Exercise: Identify all lines of the data containing the string "will" and copy them.

***** Records to use *****

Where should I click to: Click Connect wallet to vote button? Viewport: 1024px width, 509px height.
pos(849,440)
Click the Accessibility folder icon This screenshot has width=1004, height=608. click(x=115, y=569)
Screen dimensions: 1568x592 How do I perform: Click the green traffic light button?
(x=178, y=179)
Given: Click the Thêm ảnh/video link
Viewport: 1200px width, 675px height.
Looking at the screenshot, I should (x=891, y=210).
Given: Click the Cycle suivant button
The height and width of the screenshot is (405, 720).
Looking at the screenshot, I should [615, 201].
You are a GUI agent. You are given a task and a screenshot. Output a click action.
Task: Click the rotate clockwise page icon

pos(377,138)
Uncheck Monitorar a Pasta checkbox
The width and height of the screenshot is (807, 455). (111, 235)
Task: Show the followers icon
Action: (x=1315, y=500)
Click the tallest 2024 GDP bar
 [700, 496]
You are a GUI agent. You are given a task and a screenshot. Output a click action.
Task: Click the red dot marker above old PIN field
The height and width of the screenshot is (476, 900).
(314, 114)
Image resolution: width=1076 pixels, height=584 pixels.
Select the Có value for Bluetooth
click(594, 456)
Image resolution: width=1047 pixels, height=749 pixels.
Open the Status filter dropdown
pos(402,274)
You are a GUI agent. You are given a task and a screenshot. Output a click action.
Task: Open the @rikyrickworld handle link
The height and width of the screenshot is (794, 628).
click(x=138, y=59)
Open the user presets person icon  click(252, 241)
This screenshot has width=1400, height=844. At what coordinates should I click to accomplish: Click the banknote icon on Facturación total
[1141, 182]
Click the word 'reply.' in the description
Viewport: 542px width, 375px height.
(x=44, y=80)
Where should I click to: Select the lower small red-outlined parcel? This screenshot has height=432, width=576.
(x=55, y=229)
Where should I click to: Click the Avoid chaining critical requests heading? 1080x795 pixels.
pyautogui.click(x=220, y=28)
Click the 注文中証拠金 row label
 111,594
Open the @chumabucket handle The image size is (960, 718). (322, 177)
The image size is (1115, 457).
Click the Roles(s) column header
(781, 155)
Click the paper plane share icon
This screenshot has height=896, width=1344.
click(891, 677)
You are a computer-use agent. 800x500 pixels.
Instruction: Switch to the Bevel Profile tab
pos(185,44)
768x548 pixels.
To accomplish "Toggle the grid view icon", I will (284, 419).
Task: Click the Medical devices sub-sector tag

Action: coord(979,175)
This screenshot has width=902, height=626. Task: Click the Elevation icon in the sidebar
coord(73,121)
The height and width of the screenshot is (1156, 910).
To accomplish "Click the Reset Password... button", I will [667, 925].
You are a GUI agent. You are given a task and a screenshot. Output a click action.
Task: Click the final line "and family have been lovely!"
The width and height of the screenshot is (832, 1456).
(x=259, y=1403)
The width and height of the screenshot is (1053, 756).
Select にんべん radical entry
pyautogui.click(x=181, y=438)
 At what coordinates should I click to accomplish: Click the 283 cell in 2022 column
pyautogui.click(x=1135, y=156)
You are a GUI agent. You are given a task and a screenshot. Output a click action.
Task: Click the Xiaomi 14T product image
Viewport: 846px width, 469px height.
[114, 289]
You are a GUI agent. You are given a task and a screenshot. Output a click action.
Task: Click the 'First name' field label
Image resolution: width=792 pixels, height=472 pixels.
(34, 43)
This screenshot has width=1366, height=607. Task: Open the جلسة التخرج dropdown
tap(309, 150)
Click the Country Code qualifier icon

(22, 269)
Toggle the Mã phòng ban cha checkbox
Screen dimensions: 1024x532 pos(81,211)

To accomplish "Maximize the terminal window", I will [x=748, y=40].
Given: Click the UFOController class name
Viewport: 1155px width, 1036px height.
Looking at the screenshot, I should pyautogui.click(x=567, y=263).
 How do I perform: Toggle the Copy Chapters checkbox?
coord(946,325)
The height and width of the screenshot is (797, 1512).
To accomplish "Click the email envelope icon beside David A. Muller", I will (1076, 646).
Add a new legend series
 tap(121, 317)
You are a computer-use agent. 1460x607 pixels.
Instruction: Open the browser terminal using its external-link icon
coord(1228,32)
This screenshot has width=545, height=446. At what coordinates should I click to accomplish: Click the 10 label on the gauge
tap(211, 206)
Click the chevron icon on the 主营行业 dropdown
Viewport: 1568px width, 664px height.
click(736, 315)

*****

Reply to the task:
To accomplish "Toggle the grid view icon", I will (284, 419).
To accomplish "Click the Reset Password... button", I will [667, 925].
To accomplish "Maximize the terminal window", I will [x=748, y=40].
To accomplish "Click the email envelope icon beside David A. Muller", I will (1076, 646).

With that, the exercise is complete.